→ **Dataset excerpts**:
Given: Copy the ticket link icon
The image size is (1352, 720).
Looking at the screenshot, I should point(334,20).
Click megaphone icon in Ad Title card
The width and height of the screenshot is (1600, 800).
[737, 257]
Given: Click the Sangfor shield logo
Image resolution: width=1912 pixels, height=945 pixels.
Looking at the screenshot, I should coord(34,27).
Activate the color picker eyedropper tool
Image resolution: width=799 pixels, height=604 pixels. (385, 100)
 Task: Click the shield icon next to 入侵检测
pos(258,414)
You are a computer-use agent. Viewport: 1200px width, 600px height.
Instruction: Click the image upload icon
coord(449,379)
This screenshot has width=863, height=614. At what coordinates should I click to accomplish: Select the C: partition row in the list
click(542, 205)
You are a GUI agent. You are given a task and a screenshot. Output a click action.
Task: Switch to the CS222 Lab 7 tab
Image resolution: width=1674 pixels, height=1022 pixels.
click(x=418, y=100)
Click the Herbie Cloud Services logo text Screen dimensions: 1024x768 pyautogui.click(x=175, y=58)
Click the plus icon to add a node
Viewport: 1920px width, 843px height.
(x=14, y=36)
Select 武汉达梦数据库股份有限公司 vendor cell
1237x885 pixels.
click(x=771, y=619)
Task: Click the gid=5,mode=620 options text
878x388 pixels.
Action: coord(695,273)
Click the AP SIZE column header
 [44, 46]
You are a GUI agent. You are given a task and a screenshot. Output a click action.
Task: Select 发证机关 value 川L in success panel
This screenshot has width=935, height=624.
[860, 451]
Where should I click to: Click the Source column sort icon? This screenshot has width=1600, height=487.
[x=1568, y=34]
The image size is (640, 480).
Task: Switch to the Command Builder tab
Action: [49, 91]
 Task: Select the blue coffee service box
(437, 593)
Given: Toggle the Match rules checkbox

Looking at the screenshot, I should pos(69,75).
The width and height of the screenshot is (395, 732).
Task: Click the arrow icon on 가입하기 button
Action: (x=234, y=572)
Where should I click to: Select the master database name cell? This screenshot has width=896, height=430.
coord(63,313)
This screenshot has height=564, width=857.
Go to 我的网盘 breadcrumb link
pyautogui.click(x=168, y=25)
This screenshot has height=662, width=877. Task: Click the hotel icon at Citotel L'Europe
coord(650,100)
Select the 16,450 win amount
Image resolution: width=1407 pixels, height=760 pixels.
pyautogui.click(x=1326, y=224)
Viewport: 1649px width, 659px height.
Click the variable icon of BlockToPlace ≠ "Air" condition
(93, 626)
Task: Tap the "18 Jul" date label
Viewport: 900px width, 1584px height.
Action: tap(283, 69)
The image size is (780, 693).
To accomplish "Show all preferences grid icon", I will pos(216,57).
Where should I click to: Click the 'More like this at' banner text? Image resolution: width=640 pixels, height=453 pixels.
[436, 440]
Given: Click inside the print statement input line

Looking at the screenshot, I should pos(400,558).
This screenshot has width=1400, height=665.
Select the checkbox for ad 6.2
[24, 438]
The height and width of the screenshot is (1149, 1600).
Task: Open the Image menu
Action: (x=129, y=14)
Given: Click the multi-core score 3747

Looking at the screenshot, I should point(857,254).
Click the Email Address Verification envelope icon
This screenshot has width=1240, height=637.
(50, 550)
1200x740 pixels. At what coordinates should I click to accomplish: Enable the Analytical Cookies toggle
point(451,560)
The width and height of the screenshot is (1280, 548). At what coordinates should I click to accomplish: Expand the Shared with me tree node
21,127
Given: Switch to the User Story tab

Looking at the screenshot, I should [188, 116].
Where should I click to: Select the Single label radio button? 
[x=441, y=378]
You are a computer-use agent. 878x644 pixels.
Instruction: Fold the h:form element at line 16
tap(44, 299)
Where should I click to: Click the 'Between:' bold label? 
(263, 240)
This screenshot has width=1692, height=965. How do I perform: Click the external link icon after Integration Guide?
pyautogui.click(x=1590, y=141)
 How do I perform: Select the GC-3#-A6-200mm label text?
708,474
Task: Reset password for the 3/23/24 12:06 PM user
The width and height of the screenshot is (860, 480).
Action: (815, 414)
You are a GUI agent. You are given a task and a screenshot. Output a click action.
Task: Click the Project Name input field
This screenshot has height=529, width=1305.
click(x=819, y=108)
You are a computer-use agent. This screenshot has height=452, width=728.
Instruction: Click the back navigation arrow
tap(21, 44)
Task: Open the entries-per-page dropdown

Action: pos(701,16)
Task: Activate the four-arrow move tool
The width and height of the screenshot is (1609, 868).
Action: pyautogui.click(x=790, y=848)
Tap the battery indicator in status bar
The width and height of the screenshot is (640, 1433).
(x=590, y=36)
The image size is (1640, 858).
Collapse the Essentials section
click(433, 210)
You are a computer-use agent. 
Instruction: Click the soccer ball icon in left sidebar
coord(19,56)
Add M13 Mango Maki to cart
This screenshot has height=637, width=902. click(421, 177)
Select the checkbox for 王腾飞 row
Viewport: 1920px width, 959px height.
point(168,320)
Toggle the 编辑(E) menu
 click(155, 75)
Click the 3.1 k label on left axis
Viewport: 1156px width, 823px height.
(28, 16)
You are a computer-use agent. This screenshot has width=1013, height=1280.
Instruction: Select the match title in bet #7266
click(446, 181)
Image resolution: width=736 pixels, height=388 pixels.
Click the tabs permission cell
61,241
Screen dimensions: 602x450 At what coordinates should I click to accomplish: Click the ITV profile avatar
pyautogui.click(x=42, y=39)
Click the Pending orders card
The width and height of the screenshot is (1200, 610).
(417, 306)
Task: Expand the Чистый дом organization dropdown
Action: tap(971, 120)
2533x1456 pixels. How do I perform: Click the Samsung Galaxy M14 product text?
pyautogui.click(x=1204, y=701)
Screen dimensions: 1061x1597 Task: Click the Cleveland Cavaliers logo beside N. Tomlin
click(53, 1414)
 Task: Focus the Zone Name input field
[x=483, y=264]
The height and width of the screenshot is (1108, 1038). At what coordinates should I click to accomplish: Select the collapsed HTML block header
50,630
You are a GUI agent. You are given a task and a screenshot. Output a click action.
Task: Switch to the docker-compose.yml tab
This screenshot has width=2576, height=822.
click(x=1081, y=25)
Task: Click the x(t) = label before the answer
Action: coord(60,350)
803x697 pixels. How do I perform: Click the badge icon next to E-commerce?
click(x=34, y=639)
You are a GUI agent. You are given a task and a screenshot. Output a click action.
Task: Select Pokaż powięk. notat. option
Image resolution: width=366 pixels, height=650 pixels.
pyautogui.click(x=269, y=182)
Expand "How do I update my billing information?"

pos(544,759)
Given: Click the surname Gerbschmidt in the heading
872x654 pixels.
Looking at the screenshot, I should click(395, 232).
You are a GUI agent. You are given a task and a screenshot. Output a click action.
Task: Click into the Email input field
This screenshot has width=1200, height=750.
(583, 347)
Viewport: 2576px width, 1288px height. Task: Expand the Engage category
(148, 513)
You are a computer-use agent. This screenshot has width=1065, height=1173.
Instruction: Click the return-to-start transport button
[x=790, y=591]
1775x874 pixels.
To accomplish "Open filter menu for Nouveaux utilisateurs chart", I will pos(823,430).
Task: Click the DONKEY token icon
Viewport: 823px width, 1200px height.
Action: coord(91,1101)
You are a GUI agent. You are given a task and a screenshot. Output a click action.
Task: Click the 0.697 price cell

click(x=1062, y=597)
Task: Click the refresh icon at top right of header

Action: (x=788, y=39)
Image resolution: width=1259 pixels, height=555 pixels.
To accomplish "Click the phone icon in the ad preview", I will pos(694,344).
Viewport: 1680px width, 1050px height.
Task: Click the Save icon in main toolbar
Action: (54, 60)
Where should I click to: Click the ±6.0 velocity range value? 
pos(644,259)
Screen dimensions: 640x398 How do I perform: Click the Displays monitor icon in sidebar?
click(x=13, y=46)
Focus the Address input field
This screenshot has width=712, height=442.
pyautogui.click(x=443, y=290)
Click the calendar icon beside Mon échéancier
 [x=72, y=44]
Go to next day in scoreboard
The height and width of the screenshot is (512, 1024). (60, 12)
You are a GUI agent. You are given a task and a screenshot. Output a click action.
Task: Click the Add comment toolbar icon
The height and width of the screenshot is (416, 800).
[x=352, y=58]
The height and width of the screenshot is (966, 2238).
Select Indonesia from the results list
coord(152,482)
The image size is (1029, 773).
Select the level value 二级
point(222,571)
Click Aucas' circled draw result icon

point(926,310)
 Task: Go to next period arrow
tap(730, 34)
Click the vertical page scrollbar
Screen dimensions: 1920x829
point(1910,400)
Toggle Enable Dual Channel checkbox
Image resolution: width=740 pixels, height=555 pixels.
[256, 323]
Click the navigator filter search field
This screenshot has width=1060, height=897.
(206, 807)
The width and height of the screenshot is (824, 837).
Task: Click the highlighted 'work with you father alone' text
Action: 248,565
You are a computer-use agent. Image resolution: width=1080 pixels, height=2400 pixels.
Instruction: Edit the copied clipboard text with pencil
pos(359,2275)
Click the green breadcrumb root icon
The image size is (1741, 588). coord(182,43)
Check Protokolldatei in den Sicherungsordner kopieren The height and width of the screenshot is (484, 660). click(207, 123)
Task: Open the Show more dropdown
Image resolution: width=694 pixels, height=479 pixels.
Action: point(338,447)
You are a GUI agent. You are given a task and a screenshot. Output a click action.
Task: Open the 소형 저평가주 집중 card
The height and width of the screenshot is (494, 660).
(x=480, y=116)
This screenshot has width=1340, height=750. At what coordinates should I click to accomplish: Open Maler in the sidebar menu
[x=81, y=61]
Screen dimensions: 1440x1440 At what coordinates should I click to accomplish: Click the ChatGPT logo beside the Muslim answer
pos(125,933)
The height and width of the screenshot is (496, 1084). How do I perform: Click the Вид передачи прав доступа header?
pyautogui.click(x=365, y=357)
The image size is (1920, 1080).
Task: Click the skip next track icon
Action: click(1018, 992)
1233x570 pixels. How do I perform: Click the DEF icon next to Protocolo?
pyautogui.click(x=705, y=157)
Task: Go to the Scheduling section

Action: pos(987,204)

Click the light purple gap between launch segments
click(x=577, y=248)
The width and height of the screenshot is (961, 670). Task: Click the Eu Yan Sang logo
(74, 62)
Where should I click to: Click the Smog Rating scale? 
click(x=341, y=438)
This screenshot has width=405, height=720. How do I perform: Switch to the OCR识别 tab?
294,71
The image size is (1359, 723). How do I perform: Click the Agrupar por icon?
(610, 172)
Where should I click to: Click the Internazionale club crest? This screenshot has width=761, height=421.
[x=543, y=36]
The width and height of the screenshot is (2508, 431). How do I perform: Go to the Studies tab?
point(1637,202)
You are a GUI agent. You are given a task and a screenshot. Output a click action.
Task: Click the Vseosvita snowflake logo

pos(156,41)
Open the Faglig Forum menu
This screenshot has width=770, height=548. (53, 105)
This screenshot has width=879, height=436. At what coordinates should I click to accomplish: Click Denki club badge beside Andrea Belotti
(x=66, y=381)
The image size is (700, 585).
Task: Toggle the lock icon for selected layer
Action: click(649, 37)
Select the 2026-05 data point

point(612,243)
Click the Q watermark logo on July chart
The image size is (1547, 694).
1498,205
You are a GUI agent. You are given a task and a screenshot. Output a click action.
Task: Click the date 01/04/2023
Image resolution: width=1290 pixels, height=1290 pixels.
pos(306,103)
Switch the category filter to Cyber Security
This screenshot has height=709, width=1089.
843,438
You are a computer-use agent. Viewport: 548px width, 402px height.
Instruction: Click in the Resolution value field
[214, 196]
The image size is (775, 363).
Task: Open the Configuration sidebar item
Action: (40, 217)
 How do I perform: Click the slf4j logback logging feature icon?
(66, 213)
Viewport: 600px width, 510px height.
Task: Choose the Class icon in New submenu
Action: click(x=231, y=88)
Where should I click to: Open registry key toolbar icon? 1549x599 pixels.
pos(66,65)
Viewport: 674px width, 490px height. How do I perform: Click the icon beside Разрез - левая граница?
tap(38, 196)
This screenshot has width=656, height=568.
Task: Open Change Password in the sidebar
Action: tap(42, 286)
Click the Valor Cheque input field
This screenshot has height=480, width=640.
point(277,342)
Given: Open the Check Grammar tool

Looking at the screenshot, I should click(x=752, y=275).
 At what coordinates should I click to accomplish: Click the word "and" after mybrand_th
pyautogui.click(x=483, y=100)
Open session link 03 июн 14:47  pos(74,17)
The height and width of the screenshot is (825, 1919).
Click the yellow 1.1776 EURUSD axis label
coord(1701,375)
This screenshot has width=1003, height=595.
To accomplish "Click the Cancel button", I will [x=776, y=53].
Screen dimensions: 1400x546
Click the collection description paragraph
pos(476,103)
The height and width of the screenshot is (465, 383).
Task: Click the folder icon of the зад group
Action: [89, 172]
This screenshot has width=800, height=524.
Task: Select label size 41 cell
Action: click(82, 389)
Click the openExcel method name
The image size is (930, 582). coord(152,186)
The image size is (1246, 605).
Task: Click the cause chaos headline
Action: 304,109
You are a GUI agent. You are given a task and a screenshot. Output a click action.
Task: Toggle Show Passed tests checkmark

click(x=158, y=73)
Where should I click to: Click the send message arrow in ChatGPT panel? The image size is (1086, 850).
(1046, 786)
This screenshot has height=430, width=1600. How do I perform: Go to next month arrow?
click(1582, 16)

→ **Task**:
Out of the entries above, write out only the lines between the line holding "Given: Open the Check Grammar tool" and the line holding "This screenshot has width=1003, height=595.", inclusive, each exactly as given.

→ **Exercise output**:
Given: Open the Check Grammar tool

Looking at the screenshot, I should click(x=752, y=275).
 At what coordinates should I click to accomplish: Click the word "and" after mybrand_th
pyautogui.click(x=483, y=100)
Open session link 03 июн 14:47  pos(74,17)
The height and width of the screenshot is (825, 1919).
Click the yellow 1.1776 EURUSD axis label
coord(1701,375)
This screenshot has width=1003, height=595.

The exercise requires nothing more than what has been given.